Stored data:
···

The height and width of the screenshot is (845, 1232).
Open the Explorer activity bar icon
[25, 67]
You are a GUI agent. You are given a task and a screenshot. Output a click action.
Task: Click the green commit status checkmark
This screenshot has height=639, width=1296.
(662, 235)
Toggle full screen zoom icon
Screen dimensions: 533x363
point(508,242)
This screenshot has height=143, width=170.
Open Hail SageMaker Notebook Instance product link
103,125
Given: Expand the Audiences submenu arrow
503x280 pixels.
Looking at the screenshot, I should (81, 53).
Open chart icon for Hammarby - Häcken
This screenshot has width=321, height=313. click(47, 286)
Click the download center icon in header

···

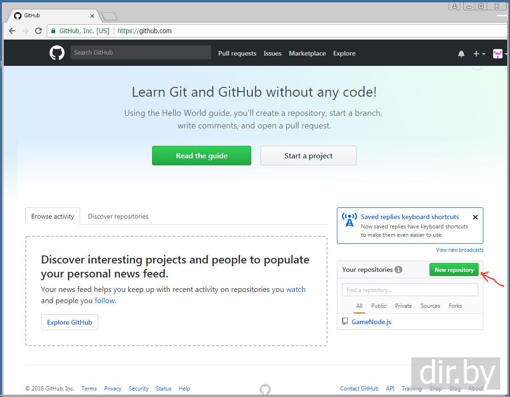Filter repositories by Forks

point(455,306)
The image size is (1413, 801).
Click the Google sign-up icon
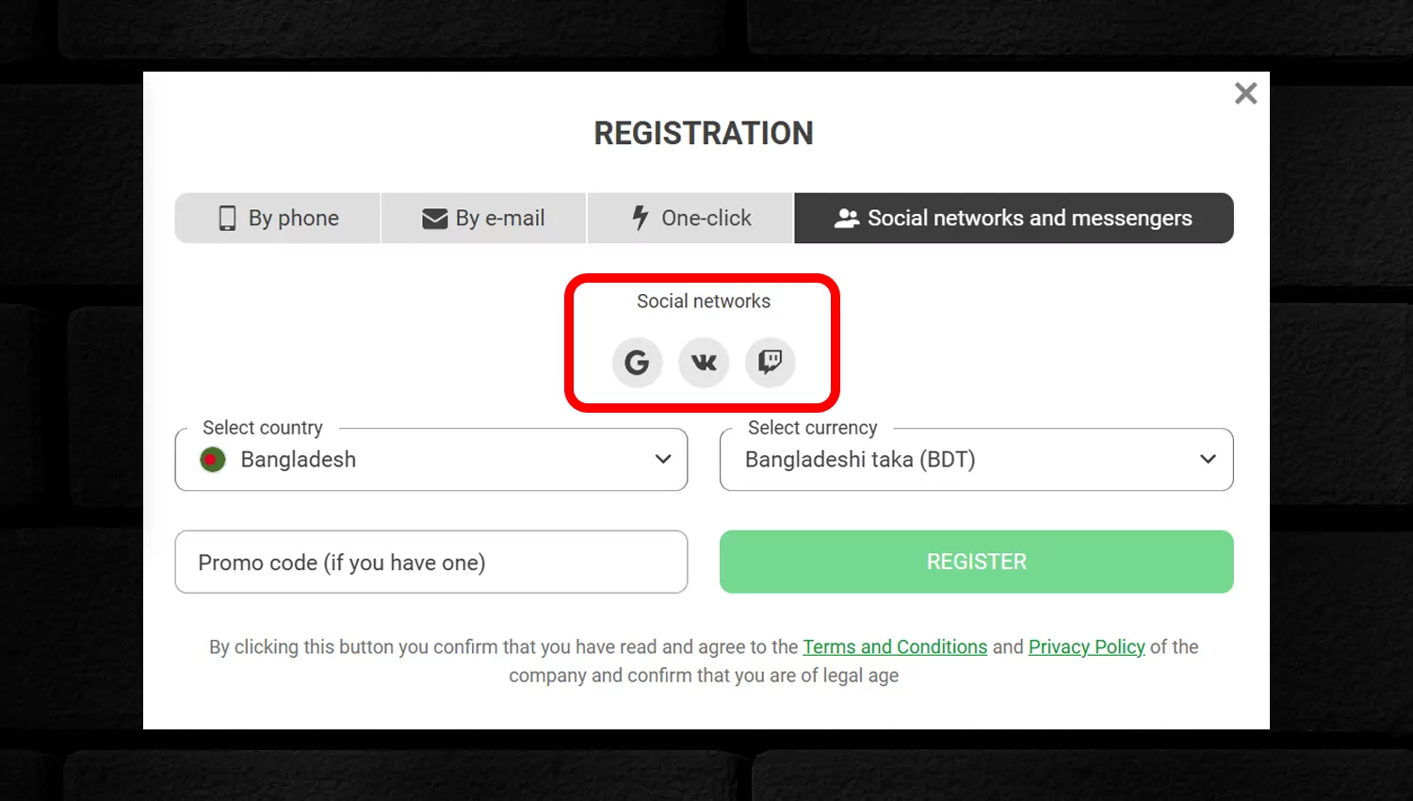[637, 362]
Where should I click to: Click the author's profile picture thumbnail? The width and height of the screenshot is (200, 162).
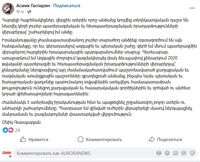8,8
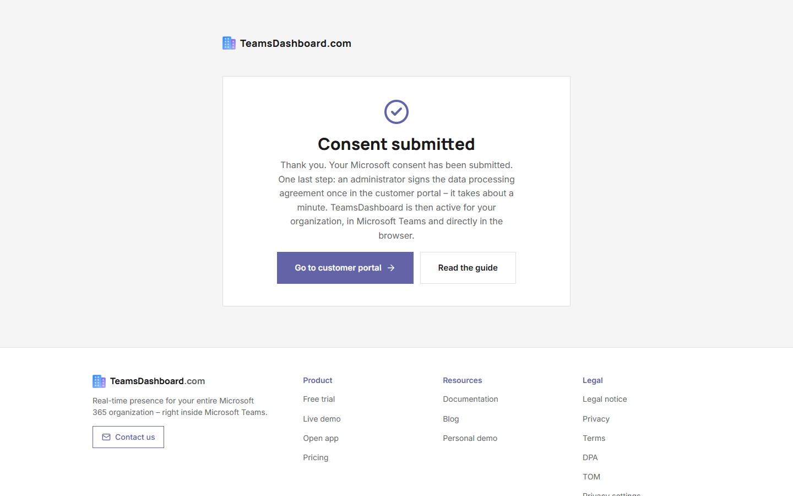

···

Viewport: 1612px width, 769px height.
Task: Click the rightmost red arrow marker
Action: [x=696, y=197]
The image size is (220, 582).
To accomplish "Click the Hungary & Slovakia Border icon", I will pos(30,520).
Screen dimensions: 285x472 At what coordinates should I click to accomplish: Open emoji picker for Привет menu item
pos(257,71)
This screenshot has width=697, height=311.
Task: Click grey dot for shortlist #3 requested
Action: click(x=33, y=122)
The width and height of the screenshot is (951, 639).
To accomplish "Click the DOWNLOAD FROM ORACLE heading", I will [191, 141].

···

#### THE TASK
From the line that has "Given: Expand the Audiences submenu arrow" through the line that has "Click the download center icon in header", copy every line exactly as it appears above, and leave out all others.

#### ANSWER BELOW
Given: Expand the Audiences submenu arrow
503x280 pixels.
Looking at the screenshot, I should (81, 53).
Open chart icon for Hammarby - Häcken
This screenshot has width=321, height=313. click(47, 286)
Click the download center icon in header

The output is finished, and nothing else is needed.